Listed records →
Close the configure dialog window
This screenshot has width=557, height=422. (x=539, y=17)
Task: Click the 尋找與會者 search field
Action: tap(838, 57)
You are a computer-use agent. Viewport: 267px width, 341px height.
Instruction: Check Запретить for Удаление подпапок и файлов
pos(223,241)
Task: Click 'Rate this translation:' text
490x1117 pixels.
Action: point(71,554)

==

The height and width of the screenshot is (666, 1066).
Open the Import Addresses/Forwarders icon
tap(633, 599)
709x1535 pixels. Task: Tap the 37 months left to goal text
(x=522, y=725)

* * *

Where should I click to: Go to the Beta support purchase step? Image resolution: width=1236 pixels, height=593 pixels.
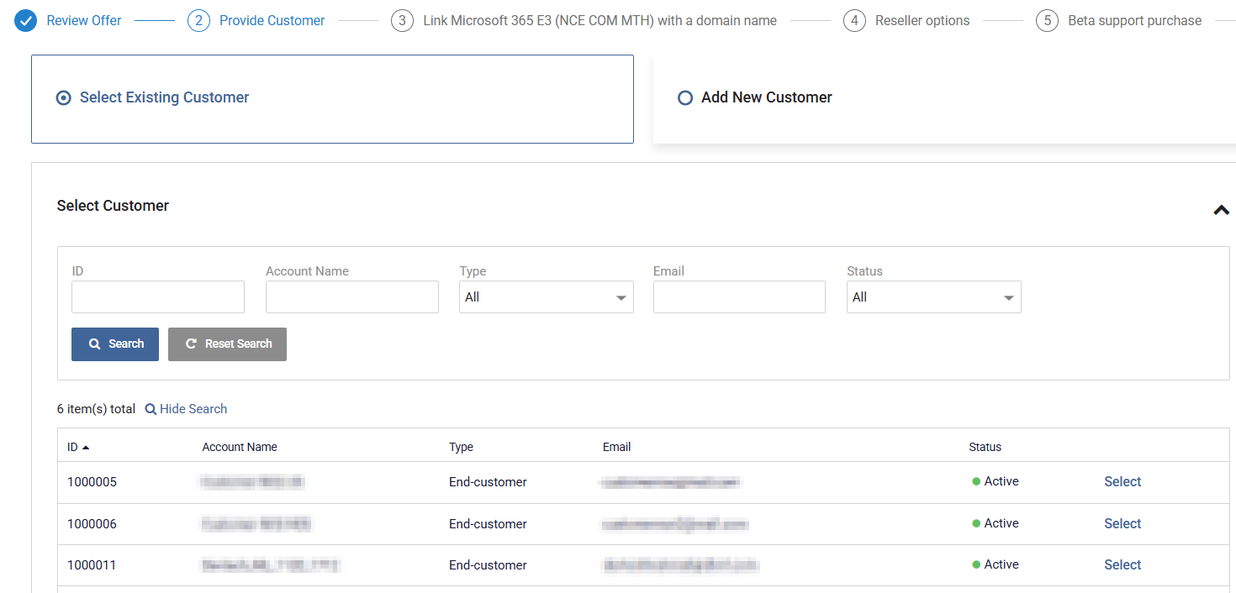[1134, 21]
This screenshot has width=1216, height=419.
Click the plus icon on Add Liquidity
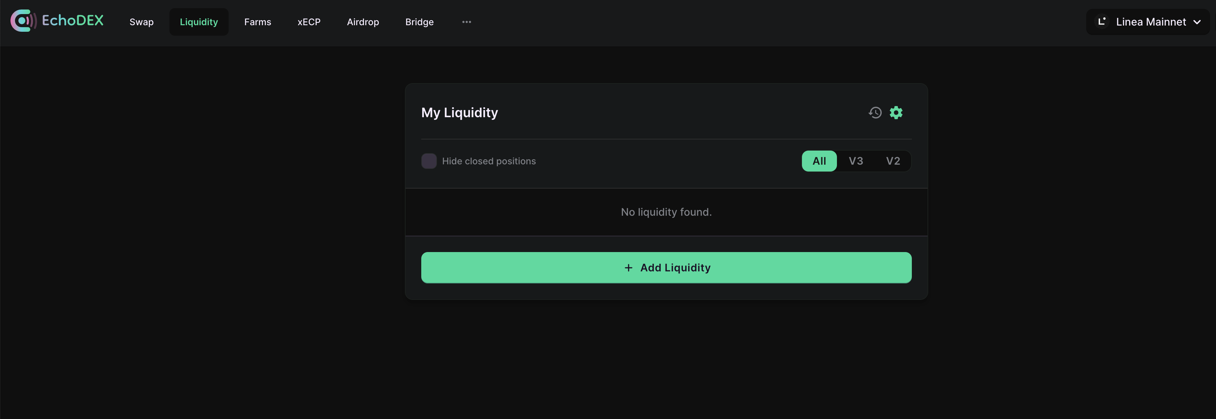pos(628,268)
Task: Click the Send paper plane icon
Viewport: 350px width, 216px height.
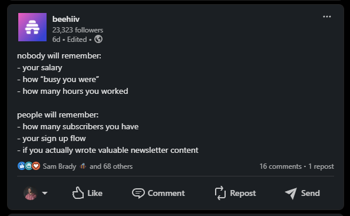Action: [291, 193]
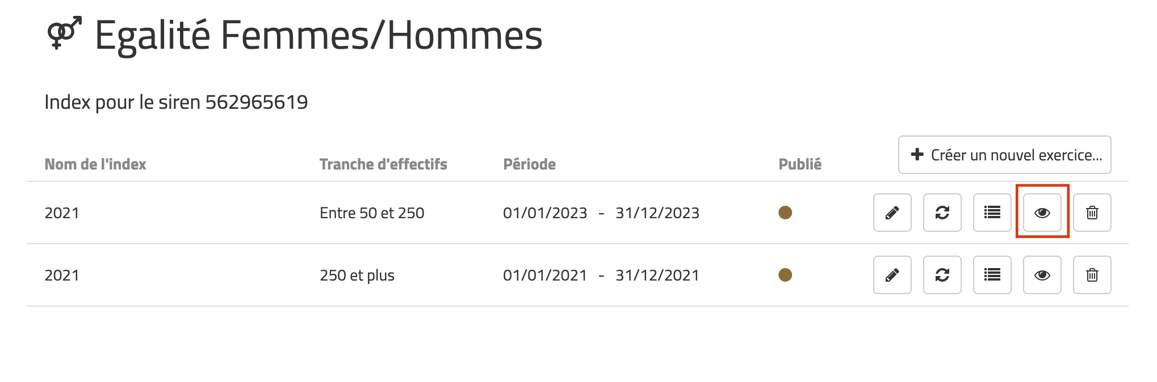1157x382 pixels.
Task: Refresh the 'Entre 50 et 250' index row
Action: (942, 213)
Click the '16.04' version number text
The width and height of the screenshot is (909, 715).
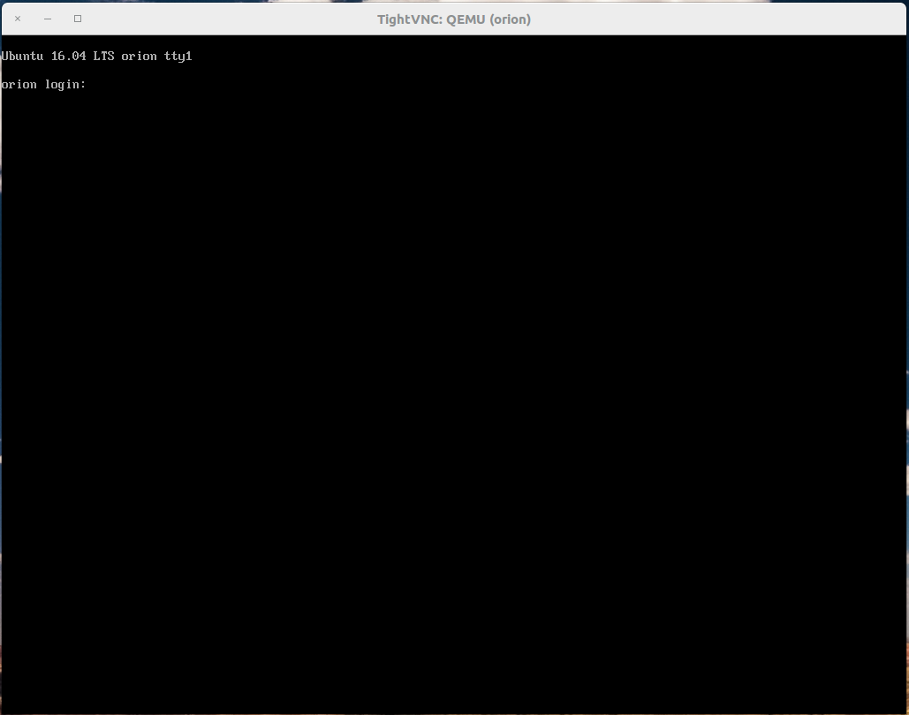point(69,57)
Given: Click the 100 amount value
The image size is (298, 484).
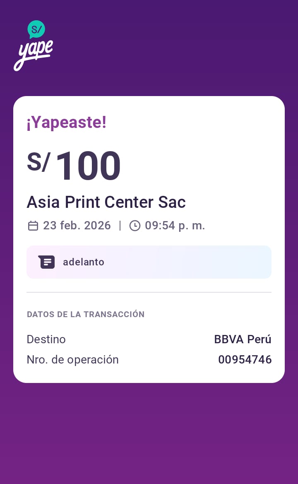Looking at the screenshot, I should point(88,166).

Work to be completed → Your answer should be the exact lines above from the one with "Close the configure dialog window" through the one with "You are a computer-use", both included, and nothing besides.

Finished task →
Close the configure dialog window
This screenshot has width=557, height=422. (x=539, y=17)
Task: Click the 尋找與會者 search field
Action: tap(838, 57)
You are a computer-use agent. Viewport: 267px width, 341px height.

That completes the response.